→ **TEXT EXCERPT**:
====

If human welfare is improved, it should positively impact animal welfare, although the metrics to measure this are not well quantified. Human welfare on the farm has to do with overall comfort –ergonomic designs, cleanliness, safety – as well as a culture of commitment to animal and human respect.

Employees need to be educated about animal behaviors. Employees who aren’t familiar with cow behavior can often act in a way which creates an uncomfortable situation for the animals, or can become frustrated, leading to animal abuse.

Dairy farms are growing larger, and farmers are managing people – their employees – more than they are focusing on cow care. Employees are increasingly not from farming backgrounds, are not highly educated and their jobs are growing more specialized.

Training employees to succeed can create a higher level of human welfare as they become better equipped to handle the responsibilities or the job. Selecting employees with the right personality traits to work with animals is an important consideration. The farm’s overall performance – including the economic – can be influenced by the human welfare factor.

Getting the human part of the dairy equation correct requires a conscious decision to build a workplace culture and a focus on employee development. Employees impact every aspect of the dairy farm operation, and creating a culture that motivates people to do their best results in dairy farm success.

Dr. Conrad Spangler, DVM, of Riverview LLP, who presented a workshop on building a culture of farm safety, had this to say about dairy farm success: “The secret ingredient is people. Your have to win the hearts and change the minds of people.”

====

→ **MATERIAL PROVIDED**:

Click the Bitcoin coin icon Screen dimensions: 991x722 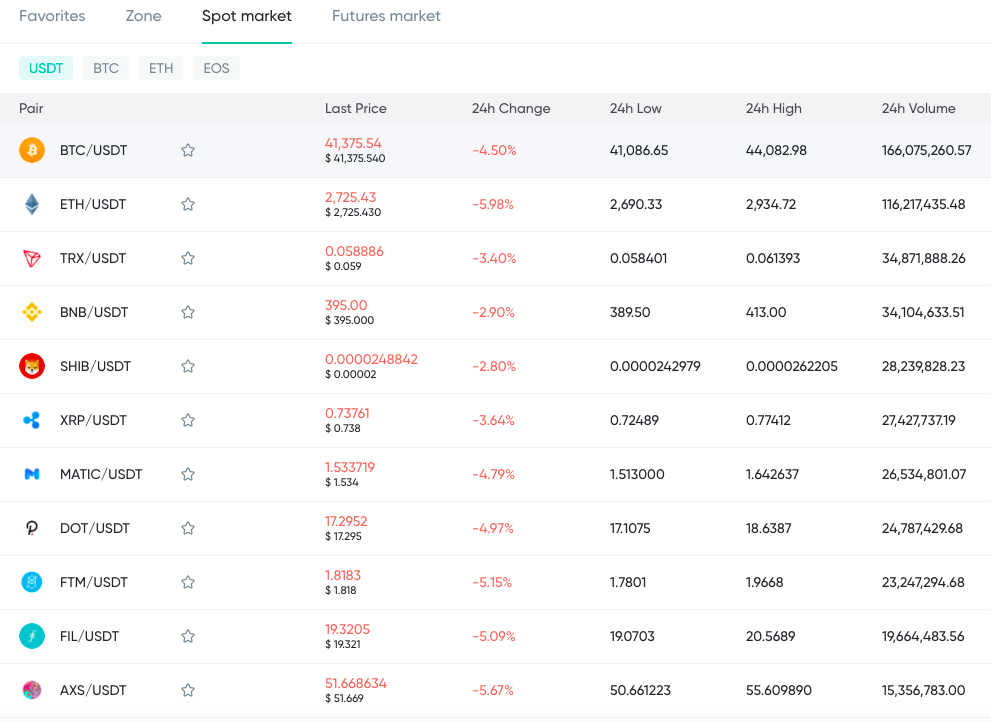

====

→ **SET TASK 1**:
Reproduce the passage of the dairy farm text starting at "Employees need to" and ending at "human welfare factor.".
→ **SET TASK 2**:
In the dairy farm text, what are farmers managing more than they are focusing on cow care as farms grow larger?
The lines have nothing to do with the dairy farm text.

→ **SOLUTION 1**:
Employees need to be educated about animal behaviors. Employees who aren’t familiar with cow behavior can often act in a way which creates an uncomfortable situation for the animals, or can become frustrated, leading to animal abuse.

Dairy farms are growing larger, and farmers are managing people – their employees – more than they are focusing on cow care. Employees are increasingly not from farming backgrounds, are not highly educated and their jobs are growing more specialized.

Training employees to succeed can create a higher level of human welfare as they become better equipped to handle the responsibilities or the job. Selecting employees with the right personality traits to work with animals is an important consideration. The farm’s overall performance – including the economic – can be influenced by the human welfare factor.

→ **SOLUTION 2**:
People, meaning their employees.